Studies of these painkillers were halted in 2010 because of this troubling side effect, and at the time Dr. Nancy Lane, lead researcher on a trial looking at one of these drugs, tanezumab, said patients who ended up needing a knee replacement most likely harmed their damaged joint even further because they felt so good.

"They probably accelerated the degeneration of the joint," said Lane, director of the Aging Center, Medicine and Rheumatology, at the University of California, Davis. "Sometimes, pain is good in protecting you."

However, there was some evidence that when these drugs were given with another common painkiller, a reaction occurred that might have caused the problem.

In addition to tanezumab, which is made by Pfizer Inc., trials of two similar drugs were also stopped. These drugs were REGN475, made by Regeneron Pharmaceuticals, and fulranumab, made by Johnson & Johnson.

Now, the three companies are expected to argue that these drugs, known as anti-nerve growth factors (anti-NGFs), are needed by many patients suffering from osteoarthritis. They are proposing to run trials using the drugs at lower doses and without other pain medications such as Advil. In addition, they are expected to tell the expert panel they will be more selective in which patients they recruit for their research.

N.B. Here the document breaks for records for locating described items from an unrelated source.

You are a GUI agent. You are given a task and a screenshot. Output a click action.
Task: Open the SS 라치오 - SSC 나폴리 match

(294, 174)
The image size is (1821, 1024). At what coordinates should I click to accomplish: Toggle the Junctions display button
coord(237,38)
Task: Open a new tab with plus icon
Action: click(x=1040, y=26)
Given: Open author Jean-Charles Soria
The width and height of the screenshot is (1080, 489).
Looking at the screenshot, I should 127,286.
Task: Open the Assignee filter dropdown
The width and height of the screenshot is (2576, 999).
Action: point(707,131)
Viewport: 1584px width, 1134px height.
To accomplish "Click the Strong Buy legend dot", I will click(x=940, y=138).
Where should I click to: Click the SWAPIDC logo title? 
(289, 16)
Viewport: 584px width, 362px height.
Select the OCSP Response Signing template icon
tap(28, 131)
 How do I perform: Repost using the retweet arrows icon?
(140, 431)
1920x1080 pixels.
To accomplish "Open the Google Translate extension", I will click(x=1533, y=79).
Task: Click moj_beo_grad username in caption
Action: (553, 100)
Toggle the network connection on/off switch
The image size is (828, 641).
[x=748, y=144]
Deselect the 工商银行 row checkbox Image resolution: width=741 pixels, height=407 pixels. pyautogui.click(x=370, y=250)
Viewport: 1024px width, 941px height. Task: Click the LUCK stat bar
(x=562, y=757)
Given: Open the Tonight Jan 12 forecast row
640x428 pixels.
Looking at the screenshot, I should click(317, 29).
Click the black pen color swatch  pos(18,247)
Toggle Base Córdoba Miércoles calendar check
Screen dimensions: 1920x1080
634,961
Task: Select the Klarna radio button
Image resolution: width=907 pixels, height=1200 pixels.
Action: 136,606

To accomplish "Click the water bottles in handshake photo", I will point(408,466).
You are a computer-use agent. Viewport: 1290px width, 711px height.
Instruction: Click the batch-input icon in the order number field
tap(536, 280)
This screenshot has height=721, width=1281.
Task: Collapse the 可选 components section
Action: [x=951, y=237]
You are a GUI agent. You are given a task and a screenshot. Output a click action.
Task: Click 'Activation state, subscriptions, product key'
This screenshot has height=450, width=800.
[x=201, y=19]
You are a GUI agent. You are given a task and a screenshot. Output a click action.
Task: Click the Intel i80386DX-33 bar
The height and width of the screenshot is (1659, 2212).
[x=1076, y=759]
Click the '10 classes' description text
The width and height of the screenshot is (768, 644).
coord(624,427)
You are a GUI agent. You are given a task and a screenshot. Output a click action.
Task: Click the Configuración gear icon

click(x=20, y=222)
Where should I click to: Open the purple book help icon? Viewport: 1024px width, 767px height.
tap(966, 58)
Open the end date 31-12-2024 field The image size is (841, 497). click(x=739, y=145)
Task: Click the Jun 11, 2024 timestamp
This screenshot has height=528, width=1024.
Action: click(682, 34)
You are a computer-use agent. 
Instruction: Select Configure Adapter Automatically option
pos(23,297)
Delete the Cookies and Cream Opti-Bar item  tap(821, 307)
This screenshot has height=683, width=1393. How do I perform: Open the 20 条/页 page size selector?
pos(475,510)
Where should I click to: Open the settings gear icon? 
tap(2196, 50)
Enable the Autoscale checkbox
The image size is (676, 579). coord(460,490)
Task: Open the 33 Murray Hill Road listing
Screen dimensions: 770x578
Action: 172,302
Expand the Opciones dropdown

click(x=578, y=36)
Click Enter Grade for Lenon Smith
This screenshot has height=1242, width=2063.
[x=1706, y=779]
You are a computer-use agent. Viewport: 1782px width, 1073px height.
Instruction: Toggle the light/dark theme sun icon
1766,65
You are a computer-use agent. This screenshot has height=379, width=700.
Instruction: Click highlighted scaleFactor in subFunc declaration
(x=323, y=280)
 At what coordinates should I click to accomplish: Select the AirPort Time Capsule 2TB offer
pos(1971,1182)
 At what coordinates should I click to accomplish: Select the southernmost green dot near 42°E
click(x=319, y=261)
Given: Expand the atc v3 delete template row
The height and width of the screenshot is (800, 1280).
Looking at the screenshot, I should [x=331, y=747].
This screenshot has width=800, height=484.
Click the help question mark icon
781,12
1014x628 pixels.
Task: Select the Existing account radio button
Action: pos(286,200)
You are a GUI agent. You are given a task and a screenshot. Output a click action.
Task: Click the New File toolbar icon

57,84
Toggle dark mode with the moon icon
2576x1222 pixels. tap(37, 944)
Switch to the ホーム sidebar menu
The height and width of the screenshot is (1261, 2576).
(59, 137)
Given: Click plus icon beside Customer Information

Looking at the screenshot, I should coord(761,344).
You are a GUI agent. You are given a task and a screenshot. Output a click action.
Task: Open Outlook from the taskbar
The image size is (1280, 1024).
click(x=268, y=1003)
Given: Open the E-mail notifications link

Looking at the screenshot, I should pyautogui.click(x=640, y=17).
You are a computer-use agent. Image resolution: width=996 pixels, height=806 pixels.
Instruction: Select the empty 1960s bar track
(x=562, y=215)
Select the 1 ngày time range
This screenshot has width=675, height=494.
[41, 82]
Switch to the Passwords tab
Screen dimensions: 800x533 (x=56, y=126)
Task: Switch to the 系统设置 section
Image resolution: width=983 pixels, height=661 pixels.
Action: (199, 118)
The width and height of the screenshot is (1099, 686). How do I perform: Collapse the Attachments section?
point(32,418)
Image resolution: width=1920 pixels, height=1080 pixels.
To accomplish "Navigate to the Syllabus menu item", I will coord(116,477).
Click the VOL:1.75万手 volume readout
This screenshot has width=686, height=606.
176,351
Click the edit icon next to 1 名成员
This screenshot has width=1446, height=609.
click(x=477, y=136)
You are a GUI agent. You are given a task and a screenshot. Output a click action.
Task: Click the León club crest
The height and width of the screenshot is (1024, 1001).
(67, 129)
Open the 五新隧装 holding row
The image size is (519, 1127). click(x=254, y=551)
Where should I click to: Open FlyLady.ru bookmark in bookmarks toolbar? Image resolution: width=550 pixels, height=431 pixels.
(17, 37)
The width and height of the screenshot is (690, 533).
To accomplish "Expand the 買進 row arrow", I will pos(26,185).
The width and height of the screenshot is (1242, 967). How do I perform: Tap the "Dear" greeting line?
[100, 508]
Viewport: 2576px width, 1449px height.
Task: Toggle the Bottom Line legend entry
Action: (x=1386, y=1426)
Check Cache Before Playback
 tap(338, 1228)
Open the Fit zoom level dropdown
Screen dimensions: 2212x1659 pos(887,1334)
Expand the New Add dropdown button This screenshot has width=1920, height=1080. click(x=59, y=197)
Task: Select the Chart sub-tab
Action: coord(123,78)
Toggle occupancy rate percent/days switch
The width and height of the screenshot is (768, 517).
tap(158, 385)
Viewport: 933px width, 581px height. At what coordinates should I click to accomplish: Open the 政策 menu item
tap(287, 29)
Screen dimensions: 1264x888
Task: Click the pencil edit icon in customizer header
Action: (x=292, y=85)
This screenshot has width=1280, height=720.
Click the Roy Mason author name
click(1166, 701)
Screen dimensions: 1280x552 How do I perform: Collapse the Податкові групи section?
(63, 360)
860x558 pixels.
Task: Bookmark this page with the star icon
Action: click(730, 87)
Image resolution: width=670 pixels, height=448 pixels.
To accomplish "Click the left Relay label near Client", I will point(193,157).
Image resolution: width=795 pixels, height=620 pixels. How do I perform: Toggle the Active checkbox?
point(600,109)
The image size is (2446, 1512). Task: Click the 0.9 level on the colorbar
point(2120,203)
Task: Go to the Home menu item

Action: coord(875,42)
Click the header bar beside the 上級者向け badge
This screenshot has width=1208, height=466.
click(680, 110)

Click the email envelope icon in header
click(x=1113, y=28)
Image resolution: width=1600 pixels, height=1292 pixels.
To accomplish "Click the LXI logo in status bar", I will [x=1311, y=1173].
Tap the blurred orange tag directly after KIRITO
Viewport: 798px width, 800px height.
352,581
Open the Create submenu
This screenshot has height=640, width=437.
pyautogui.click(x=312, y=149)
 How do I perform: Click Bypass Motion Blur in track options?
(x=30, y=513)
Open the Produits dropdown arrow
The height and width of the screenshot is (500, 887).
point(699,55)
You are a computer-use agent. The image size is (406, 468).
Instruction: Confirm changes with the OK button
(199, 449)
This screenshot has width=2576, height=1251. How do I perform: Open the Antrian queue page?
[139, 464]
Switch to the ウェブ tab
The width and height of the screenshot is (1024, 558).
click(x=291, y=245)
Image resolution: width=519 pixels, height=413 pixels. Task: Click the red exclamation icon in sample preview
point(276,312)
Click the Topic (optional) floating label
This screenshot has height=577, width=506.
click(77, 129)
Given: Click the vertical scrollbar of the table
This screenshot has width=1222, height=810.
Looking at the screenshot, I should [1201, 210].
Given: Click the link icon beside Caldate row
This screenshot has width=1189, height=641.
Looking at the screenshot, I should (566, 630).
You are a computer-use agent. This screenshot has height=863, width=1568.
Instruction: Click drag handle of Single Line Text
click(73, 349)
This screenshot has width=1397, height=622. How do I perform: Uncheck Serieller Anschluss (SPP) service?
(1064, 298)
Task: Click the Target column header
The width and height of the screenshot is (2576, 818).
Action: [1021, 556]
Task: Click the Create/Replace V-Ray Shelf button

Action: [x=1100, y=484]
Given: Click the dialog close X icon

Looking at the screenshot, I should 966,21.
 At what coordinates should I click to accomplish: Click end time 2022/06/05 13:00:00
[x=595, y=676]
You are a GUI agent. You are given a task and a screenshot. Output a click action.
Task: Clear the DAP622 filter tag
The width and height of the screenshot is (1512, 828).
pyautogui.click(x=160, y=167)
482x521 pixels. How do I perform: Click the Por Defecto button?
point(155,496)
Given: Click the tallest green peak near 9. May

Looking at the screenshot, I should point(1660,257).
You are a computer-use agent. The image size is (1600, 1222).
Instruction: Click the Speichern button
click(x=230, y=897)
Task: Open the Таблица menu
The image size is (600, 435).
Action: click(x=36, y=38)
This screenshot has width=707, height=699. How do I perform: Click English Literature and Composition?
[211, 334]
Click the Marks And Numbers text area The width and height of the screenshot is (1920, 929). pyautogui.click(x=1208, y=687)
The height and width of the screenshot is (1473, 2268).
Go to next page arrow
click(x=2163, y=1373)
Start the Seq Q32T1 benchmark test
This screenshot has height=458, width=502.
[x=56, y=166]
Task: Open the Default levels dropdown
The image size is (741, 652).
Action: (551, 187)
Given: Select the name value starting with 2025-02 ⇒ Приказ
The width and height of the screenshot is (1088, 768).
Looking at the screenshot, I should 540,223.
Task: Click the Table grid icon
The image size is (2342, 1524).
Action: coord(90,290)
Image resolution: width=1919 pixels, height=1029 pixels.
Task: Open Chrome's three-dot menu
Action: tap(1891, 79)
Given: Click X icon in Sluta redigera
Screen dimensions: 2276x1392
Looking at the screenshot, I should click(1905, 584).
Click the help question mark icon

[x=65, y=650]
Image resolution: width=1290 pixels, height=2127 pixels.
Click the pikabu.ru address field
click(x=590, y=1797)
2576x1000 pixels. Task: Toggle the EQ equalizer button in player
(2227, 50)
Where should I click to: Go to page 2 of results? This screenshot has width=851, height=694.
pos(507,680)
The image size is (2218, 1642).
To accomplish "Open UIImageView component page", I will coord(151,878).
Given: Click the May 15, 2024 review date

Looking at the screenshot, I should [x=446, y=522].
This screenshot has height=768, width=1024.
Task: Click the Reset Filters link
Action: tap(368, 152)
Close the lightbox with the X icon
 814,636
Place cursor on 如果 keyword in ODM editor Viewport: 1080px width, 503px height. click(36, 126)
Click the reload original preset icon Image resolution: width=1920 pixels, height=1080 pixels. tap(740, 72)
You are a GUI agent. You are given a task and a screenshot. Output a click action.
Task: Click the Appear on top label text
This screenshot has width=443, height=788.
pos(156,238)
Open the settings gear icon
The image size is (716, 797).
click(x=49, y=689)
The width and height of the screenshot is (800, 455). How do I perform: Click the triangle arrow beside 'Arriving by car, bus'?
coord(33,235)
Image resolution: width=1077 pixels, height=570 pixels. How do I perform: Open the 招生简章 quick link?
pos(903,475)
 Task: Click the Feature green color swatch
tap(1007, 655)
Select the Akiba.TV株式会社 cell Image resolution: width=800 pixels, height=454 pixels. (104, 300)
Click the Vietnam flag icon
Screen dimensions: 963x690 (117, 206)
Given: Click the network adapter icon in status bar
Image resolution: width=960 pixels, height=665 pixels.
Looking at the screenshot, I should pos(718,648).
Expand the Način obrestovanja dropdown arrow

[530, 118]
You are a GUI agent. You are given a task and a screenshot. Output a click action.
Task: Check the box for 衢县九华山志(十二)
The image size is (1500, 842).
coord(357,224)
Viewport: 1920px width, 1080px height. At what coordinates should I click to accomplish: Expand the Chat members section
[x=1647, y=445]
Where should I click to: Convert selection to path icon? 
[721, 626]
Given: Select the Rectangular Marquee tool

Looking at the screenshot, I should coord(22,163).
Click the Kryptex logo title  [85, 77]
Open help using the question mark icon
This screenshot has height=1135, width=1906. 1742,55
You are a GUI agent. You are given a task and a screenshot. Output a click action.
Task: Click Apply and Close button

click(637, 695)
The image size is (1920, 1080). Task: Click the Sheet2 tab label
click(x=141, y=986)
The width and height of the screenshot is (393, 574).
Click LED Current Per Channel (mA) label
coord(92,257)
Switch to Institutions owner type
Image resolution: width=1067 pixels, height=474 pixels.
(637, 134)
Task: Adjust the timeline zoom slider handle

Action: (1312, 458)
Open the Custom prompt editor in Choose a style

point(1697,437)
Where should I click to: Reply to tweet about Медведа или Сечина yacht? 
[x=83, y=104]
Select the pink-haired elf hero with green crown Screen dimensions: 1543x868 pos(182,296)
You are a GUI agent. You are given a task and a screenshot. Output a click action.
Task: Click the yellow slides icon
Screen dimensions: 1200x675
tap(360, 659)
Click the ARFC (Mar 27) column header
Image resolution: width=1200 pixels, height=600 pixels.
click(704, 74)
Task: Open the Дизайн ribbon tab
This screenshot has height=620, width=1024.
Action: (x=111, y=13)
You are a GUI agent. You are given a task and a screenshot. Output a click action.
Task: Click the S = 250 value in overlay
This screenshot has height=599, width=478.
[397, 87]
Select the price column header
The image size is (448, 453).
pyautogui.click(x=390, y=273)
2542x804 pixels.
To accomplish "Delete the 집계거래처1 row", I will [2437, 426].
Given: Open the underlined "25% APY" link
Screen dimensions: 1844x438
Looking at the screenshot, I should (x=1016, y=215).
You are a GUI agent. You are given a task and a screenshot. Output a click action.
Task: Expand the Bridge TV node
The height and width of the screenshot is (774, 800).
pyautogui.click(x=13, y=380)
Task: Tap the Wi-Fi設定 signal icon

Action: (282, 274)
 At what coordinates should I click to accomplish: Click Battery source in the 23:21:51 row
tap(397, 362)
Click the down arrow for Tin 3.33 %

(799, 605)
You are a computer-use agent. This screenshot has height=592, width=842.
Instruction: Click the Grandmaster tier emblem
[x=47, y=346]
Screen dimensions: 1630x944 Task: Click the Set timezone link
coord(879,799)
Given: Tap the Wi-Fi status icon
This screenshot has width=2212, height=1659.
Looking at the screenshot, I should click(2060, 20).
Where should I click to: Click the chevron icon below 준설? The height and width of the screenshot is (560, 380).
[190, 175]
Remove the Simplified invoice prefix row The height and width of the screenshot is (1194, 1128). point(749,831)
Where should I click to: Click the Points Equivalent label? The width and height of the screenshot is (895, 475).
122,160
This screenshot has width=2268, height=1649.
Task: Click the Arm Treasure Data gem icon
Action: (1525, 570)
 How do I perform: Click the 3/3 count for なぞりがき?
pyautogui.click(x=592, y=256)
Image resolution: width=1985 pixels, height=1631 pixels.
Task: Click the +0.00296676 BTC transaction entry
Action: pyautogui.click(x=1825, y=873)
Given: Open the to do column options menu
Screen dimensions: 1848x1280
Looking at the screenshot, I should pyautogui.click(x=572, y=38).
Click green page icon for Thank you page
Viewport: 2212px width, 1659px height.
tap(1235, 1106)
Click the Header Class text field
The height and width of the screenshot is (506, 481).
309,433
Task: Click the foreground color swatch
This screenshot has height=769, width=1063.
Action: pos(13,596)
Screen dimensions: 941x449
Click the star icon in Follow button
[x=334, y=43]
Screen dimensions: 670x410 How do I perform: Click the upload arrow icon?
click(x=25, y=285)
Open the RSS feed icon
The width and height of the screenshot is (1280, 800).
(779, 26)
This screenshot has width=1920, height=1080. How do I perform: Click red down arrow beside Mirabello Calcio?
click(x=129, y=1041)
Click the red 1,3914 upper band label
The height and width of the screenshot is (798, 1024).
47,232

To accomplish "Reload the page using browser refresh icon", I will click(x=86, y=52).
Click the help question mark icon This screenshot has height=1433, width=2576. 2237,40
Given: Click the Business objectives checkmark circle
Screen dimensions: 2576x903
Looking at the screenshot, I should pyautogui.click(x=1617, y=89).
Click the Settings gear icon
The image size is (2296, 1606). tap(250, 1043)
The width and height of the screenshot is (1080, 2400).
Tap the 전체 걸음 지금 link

One of the questions the panel is being asked to consider is whether, given the risk of these drugs, are there any groups of people who would benefit from them?

Dr. Elaine Tozman, an associate professor in the division of rheumatology and immunology at the University of Miami Miller School of Medicine, said she doesn't think this new painkiller would add much to the treatment of osteoarthritis.

"This is really a drug which is for a symptom of osteoarthritis, it's really for pain," she said. "As rheumatologists, most of us are looking for a drug that works on the underlying disease."

Tozman noted that patients with severe osteoarthritis of the knee usually go on to have a joint replacement.

However, the companies will try to convince that panel that there are millions of people who could benefit from these drugs.

"Based on the assessments of risk and benefit, we conclude that further clinical investigation of tanezumab in osteoarthritis and other forms of chronic pain is warranted with the protection of additional risk management and surveillance measures," Pfizer said in FDA briefing documents. "Chronic pain affects millions of adults in the United States. For many patients, treatment of chronic pain is inadequate in part due to the limitations in the availability of effective treatments and inadequate patient and clinician knowledge about the best ways to manage chronic pain."

For its part, Regeneron stated "... there may be a role for anti-NGF therapy in pain conditions where there is a high unmet need, i.e., those for which there are no adequate alternatives."

Although the FDA is not required to follow the recommendations of its advisory panels, it usually does.

Lane said tanezumab, which is given by injection, should probably not be used frequently. The effect of the drug can last at least eight weeks, she added, but no studies have been done yet on its long-term effects.

The drug works in a unique way by blocking nerve growth factor (NGF), which is essential for normal development of the nervous system but is also released when there is inflammation. NGF stimulates nerve cells and triggers pain, Lane explained.

"By inhibiting NGF, we really get a dramatic reduction in pain in patients who have pretty severe osteoarthritis," she said. "It doesn't do anything to the disease, it doesn't hurt your stomach, it doesn't change how you think or make you groggy. This is a real game-changer."